Supplied text:
=====
Short-term tactical objectives may well be delegated to senior, or middle, managers,
who may also have the authority to change them, if necessary.
Changes in short or long term objectives can seriously influence the performance of a
company and the moral of the employees. Remember, change is rarely popular, as
people do not like it.
Hierarchy of objectives
Businesses may be described as 'decision making organisations'. They are an
organisation run by people. Companies run in different ways, and have different
corporate cultures.
Corporate culture
A set of values and beliefs that are shared by the people of an organisation.
The corporate culture is 'the way things are done'. It is what differentiates one
company from another. Look at Japanese firms where all directors, managers and staff
tend to eat together, rather than the old UK system of multi-layers of restaurants and
canteens, the use of which is based on seniority.
Often the directors of a firm want one culture, but the actual culture is not what it
wants yet. There is a culture gap.
Culture gap
The difference between the culture wanted and what it actually is.
It is important to efficiency and morale that everybody knows what the firm is trying
to do, and how it is trying to do it. Staff must know what the corporate culture is, and
work towards achieving it.
There are immediate problems here - communications. Language use and skills are
different between different levels of the firm, and between different regions, if not
countries. This gives problems when trying to develop or change Corporate Culture.
One way used to try and develop corporate culture is the mission statement. This is
usually considered as being at the top of the hierarchy of objectives.
=====
Lines excerpted from a collection:
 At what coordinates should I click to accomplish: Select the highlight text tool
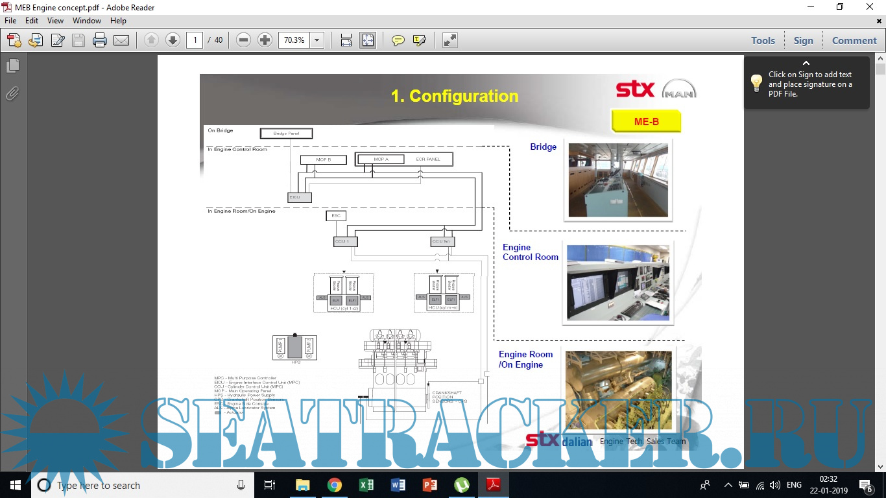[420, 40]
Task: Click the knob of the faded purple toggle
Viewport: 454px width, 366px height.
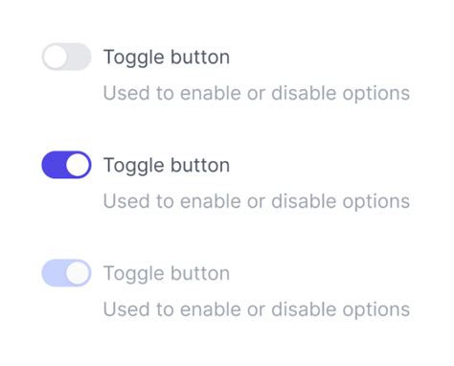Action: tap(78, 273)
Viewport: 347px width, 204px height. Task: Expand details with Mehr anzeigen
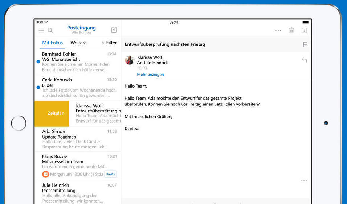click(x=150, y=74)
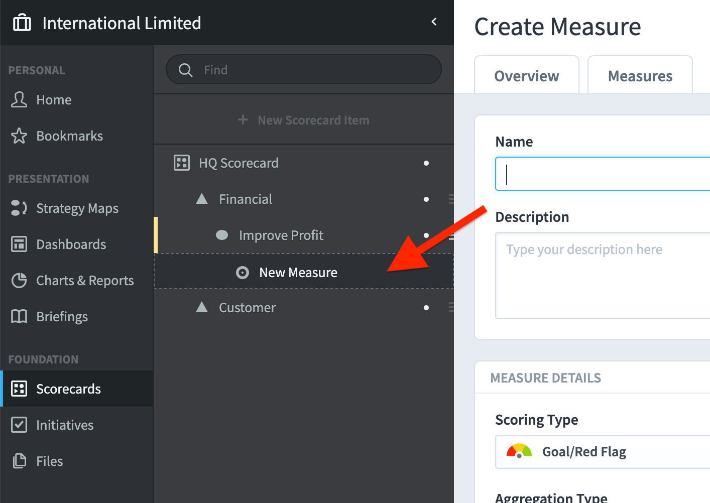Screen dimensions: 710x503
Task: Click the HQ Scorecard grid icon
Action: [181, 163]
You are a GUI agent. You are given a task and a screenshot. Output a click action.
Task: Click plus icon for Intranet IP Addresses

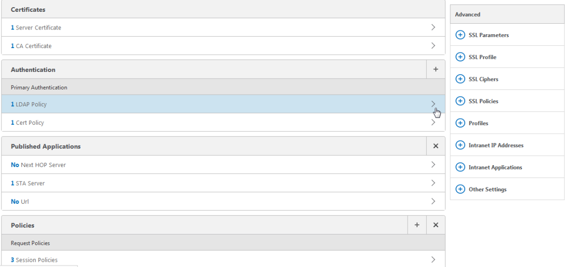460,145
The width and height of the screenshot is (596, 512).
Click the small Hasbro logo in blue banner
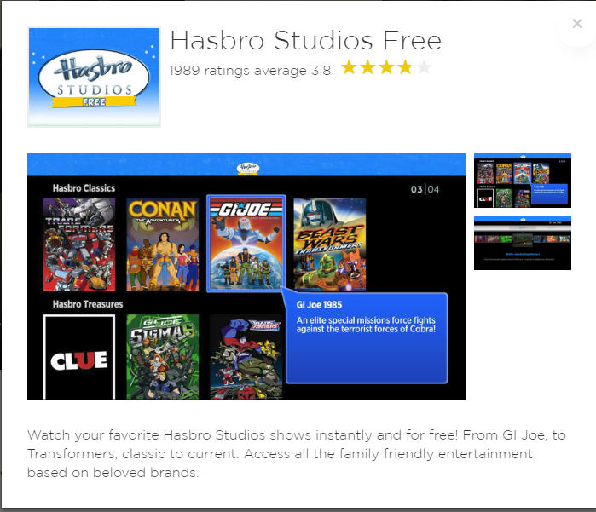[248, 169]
=====
Task instructions:
a) What are all the section headings in the text on corporate culture?
b) Continue the text on corporate culture from where it stops.

Results by task:
a)
Hierarchy of objectives
Corporate culture
Culture gap

b)
Mission statement
A mission statement is a philosophy or 'guiding hand', which provides a shared
direction and focus for the firm. It should guide the firm's operations right from senior
management through to the most junior employees. It gives the aims and objectives of
the firm, but is more than just this.
Corporate culture and the resulting mission statements can change with time. If one
firm takes over another both may change and this could be a problem.
Corporate plan
This is the master plan for a business. It describes in financial terms, the aims and
objectives for a firm in the medium to long term. It is essentially concerned with
strategic planning and decisions. It is the short-term plans where tactical decisions are
discussed and agreed.
Corporate planning operates on a 5-year cycle. Each year is looked at 5 times before it
becomes 'active'. Imagine we are at the corporate planning meeting for Student
Computers plc for the year 2003. It would have before it plans for years 2003, 2004,
2005, 2006, and 2007. It will also have the plan and 'actual' for 2002.
Next year plans would advance by one year. Year 2008 will enter for the first time;
year 2003 will become the 'plan' and 'actual'. Year 2004 will become active, having
been reviewed and revised 5 times. This is illustrated below, where 2003 is the year in
question:
Year 2002 2003 2004 2005 2006 2007
Term Short- Short- Short- Long- Long- Long-
term term term term term term
Plan Plan & Full Full Strategic Strategic Strategic
actual tactical tactical
Year 2007 strategic plan will be review and revised at that level for three years. It will
then have two years of close tactical scrutiny before it is finally evaluated.
This procedure gives a firm an excellent chance of planning reasonable and achieving
its corporate objectives. It incorporates a major element of contingency planning (see
topic 2 for further details on contingency planning).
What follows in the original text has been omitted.